## EXTRACT TO READ:
□ □ □ □ □ □ □

Moving equilibrium theorem

Consider a dynamical system (1)..........${\displaystyle \dot{x}=f(x,y)}$

(2)..........${\displaystyle \dot{y}=g(x,y)}$

with the state variables ${\displaystyle x}$ and ${\displaystyle y}$. Assume that ${\displaystyle x}$ is fast and ${\displaystyle y}$ is slow. Assume that the system (1) gives, for any fixed ${\displaystyle y}$, an asymptotically stable solution ${\displaystyle \overline{x}(y)}$. Substituting this for ${\displaystyle x}$ in (2) yields

(3)..........${\displaystyle \dot{Y}=g(\overline{x}(Y),Y)=:G(Y).}$

Here ${\displaystyle y}$ has been replaced by ${\displaystyle Y}$ to indicate that the solution ${\displaystyle Y}$ to (3) differs from the solution for ${\displaystyle y}$ obtainable from the system (1), (2).

□ □ □ □ □ □ □

## WHAT YOU NEED TO DO:
In the extract on the moving equilibrium theorem, why is the slow variable written as Y rather than y in equation (3)? Answer in one to three sentences.

## RECORDS SHOWN:
□ □ □ □ □ □ □

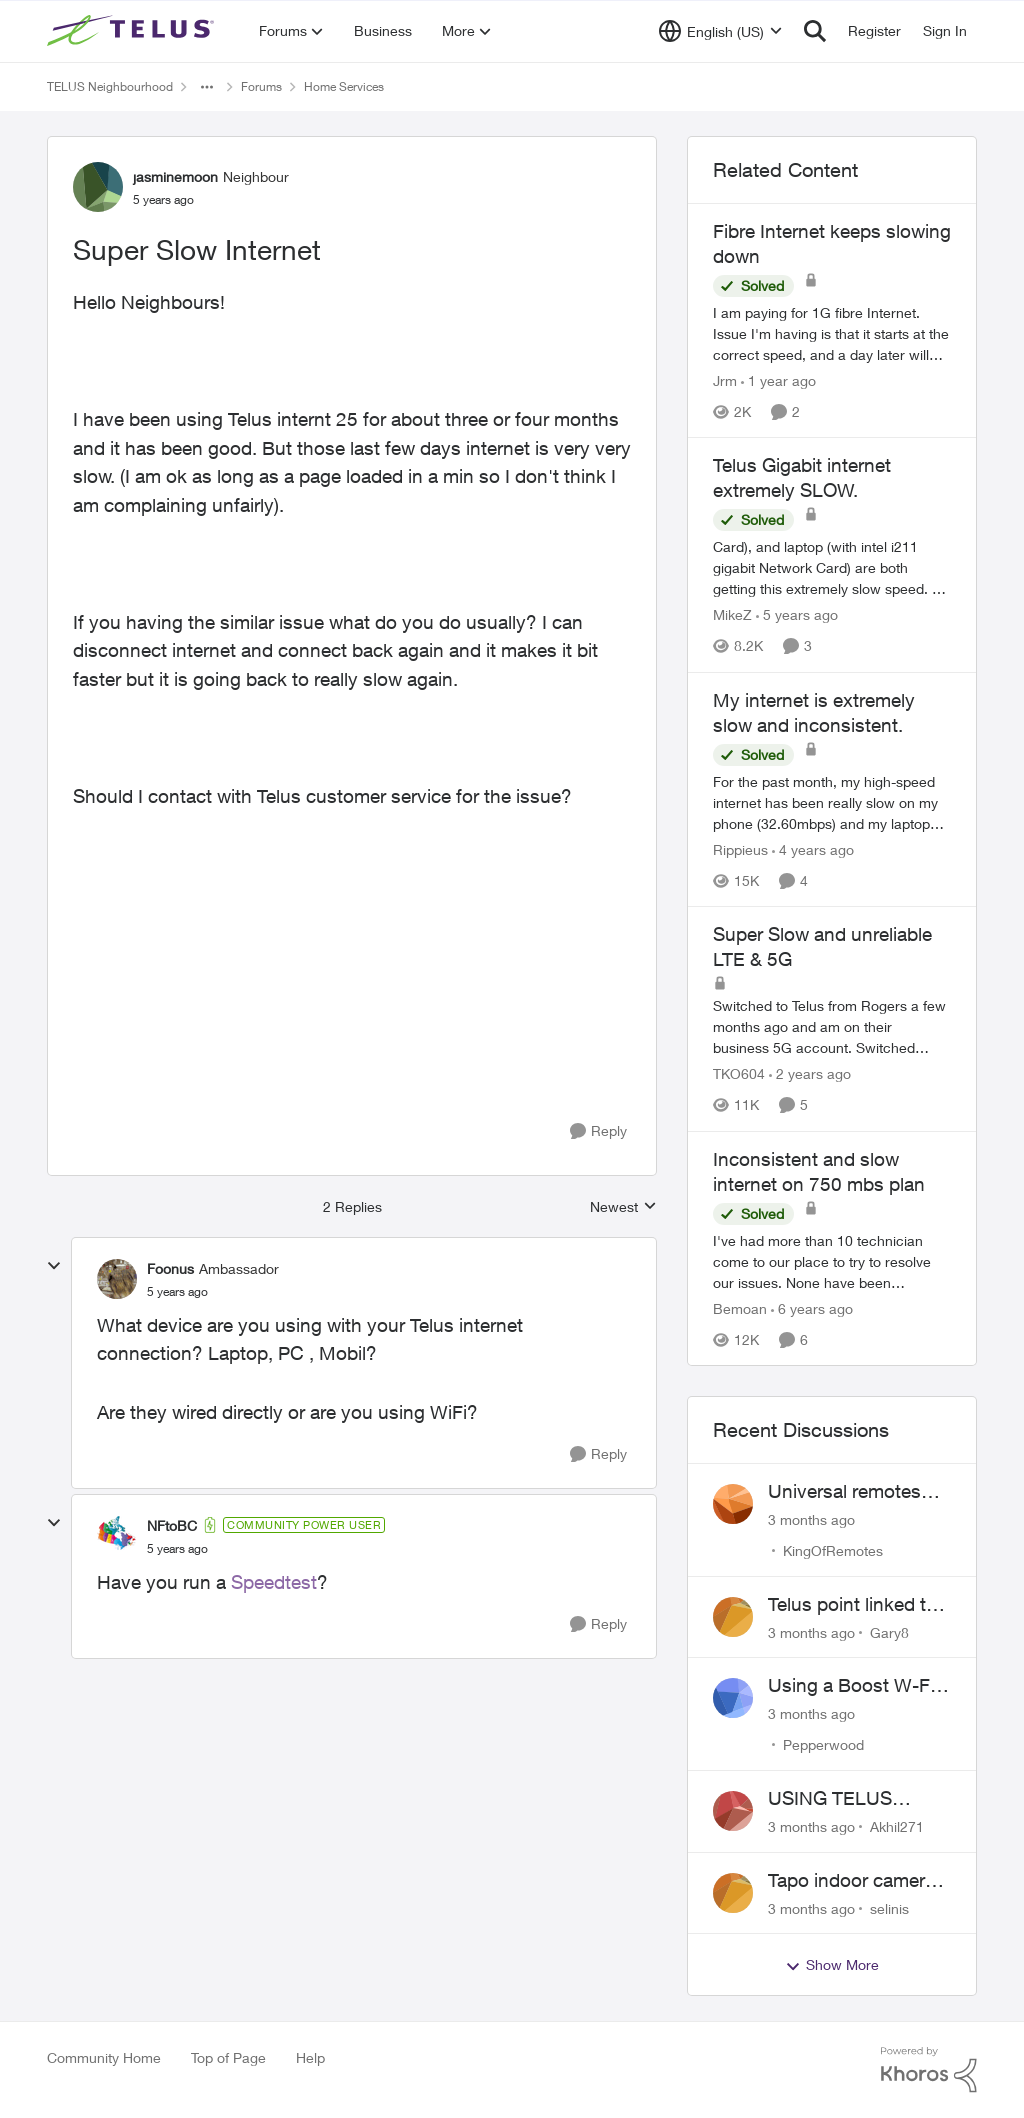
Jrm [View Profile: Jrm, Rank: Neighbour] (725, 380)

□ □ □ □ □ □ □

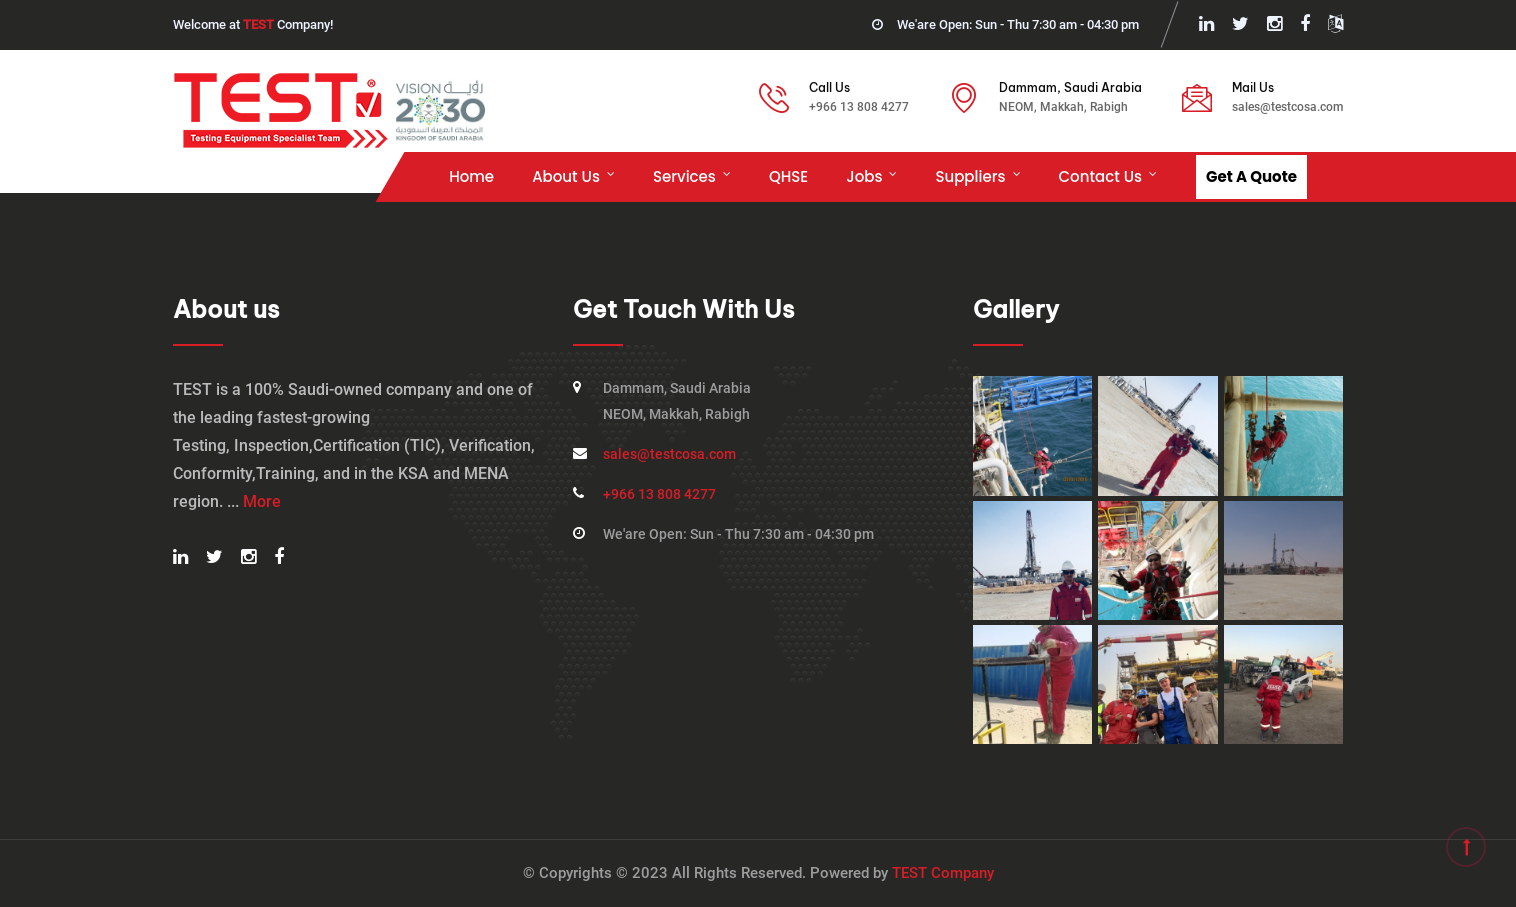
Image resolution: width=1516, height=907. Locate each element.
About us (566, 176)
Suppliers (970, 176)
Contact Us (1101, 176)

□ □ □ □ □ □ □

## REPLY TO THE EXERCISE:
The slow variable is written as Y to show that the solution Y to equation (3) differs from the solution for y obtained from the full system (1), (2). Equation (3) is formed by substituting the asymptotically stable solution of the fast system for x in equation (2), so its solution is a separate quantity.